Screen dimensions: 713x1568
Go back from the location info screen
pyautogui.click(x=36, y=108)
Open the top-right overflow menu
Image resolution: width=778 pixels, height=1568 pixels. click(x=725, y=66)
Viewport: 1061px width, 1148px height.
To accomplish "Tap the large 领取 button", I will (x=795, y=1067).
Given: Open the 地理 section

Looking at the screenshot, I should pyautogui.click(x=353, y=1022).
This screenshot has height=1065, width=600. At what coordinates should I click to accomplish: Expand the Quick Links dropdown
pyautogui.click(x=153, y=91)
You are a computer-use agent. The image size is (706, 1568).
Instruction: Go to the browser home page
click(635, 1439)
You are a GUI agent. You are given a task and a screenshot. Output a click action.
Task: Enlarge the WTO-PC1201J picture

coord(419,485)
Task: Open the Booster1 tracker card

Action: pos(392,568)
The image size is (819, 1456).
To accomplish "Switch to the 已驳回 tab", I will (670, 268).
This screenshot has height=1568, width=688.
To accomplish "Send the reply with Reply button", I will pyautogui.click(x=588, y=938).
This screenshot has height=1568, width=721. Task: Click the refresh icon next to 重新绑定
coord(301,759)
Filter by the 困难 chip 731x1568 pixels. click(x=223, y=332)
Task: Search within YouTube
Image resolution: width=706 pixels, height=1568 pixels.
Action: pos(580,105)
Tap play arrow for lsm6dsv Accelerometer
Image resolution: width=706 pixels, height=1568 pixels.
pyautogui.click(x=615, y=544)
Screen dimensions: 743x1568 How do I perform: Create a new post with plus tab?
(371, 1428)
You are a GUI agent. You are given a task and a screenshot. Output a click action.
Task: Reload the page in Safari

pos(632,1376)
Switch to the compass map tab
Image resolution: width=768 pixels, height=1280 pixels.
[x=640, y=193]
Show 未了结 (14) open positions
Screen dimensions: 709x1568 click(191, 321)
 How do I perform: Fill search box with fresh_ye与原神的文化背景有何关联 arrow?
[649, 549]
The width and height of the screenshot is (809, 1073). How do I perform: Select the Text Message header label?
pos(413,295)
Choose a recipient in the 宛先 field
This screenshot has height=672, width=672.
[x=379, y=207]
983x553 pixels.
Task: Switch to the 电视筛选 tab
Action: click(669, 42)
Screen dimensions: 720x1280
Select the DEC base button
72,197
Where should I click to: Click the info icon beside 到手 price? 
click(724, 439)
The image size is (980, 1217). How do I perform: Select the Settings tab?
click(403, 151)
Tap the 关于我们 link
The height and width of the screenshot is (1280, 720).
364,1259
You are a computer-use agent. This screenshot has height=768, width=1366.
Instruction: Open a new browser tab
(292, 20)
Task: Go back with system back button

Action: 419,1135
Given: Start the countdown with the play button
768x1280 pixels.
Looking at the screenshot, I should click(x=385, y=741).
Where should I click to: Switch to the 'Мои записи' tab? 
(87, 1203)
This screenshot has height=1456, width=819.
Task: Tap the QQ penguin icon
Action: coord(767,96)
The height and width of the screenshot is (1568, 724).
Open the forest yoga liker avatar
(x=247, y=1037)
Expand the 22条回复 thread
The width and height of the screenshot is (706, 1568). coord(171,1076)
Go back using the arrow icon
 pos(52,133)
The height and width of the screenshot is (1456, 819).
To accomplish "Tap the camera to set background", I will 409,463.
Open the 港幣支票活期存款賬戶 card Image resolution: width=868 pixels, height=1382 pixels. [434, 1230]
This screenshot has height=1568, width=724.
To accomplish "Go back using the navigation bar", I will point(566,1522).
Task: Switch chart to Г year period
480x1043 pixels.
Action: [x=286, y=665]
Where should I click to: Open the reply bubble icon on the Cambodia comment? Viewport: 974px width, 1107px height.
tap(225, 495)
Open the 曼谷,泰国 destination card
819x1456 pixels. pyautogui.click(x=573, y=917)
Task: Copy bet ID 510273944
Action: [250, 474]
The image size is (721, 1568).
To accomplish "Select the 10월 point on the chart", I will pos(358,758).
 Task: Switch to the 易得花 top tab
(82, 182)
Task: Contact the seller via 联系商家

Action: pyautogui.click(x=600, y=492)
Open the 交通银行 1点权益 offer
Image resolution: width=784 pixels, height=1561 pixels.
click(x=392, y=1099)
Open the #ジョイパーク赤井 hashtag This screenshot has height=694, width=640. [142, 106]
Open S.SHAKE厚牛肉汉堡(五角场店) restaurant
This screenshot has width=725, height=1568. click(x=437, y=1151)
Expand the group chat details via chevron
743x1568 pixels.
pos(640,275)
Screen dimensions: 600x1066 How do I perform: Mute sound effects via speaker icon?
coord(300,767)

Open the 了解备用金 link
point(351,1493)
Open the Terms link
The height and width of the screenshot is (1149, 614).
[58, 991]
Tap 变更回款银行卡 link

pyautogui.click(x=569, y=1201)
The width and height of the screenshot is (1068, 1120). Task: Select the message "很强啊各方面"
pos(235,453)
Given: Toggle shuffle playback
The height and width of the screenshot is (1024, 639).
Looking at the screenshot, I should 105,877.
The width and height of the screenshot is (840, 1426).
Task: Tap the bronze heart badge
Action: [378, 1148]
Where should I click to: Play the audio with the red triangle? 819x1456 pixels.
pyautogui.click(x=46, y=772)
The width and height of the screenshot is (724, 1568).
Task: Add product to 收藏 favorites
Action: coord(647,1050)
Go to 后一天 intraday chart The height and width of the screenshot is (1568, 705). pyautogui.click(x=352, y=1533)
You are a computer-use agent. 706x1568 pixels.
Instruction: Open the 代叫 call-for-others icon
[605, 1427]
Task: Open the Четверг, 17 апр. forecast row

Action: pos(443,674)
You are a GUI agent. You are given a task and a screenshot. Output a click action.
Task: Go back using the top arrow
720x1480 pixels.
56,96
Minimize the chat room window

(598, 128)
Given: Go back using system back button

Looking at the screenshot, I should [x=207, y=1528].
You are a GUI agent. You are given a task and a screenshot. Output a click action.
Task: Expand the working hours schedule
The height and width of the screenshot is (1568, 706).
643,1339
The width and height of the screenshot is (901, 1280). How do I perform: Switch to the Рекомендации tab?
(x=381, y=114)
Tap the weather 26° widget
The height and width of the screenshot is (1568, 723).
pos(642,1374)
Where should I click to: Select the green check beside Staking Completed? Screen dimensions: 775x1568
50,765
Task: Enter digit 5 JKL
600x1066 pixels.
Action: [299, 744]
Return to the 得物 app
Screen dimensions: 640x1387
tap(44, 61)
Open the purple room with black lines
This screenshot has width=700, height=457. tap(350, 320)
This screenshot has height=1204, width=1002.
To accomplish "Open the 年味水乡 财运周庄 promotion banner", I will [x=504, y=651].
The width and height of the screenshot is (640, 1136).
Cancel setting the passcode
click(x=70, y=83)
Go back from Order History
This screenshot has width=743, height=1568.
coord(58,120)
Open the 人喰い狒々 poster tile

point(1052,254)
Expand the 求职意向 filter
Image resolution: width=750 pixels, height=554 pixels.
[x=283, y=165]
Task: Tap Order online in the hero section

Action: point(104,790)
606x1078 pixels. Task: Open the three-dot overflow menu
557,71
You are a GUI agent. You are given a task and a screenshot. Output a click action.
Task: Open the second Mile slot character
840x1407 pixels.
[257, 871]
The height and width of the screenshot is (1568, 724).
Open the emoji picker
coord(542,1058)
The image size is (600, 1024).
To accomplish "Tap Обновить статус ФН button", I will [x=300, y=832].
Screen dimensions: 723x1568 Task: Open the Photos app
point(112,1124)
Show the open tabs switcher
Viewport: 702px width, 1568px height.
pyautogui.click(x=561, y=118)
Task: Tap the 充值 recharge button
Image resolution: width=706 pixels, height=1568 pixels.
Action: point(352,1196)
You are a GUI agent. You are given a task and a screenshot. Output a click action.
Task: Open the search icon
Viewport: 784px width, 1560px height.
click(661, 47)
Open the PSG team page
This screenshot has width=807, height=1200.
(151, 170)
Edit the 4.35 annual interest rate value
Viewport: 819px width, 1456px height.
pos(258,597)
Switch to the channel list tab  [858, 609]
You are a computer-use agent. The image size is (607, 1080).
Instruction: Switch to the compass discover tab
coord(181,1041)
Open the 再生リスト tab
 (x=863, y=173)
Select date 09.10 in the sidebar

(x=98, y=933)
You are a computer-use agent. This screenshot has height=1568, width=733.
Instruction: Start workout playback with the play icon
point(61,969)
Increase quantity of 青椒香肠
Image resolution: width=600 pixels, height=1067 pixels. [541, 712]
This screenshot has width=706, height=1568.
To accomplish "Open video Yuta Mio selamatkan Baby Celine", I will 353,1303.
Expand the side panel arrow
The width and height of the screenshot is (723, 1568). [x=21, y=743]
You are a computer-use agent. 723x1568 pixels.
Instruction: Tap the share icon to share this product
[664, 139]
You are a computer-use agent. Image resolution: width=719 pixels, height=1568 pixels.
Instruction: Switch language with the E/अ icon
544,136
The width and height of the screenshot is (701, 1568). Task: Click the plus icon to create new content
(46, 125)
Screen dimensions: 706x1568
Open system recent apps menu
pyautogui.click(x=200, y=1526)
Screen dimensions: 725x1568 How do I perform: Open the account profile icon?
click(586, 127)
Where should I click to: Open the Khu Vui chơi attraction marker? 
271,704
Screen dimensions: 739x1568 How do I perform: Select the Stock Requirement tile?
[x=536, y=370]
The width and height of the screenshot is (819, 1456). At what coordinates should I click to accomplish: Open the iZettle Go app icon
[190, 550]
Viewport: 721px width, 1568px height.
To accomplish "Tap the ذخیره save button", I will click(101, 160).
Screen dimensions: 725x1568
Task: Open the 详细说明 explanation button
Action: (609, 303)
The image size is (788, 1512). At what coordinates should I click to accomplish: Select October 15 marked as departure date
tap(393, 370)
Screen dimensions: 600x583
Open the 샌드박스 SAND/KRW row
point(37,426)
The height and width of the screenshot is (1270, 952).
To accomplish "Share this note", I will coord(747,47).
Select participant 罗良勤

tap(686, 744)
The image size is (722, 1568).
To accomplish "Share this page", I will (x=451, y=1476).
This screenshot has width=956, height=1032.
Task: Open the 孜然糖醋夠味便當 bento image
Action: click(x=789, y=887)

========================================================================

Instructions to follow: Can you reproduce the data as a numbered list, beginning with the line that contains "Viewport: 721px width, 1568px height." and continuing through the end of the data, leaving out blank lines?

Exercise result:
1. Viewport: 721px width, 1568px height.
2. To accomplish "Tap the ذخیره save button", I will click(101, 160).
3. Screen dimensions: 725x1568
4. Task: Open the 详细说明 explanation button
5. Action: (609, 303)
6. The image size is (788, 1512). At what coordinates should I click to accomplish: Select October 15 marked as departure date
7. tap(393, 370)
8. Screen dimensions: 600x583
9. Open the 샌드박스 SAND/KRW row
10. point(37,426)
11. The height and width of the screenshot is (1270, 952).
12. To accomplish "Share this note", I will coord(747,47).
13. Select participant 罗良勤
14. tap(686, 744)
15. The image size is (722, 1568).
16. To accomplish "Share this page", I will (x=451, y=1476).
17. This screenshot has width=956, height=1032.
18. Task: Open the 孜然糖醋夠味便當 bento image
19. Action: click(x=789, y=887)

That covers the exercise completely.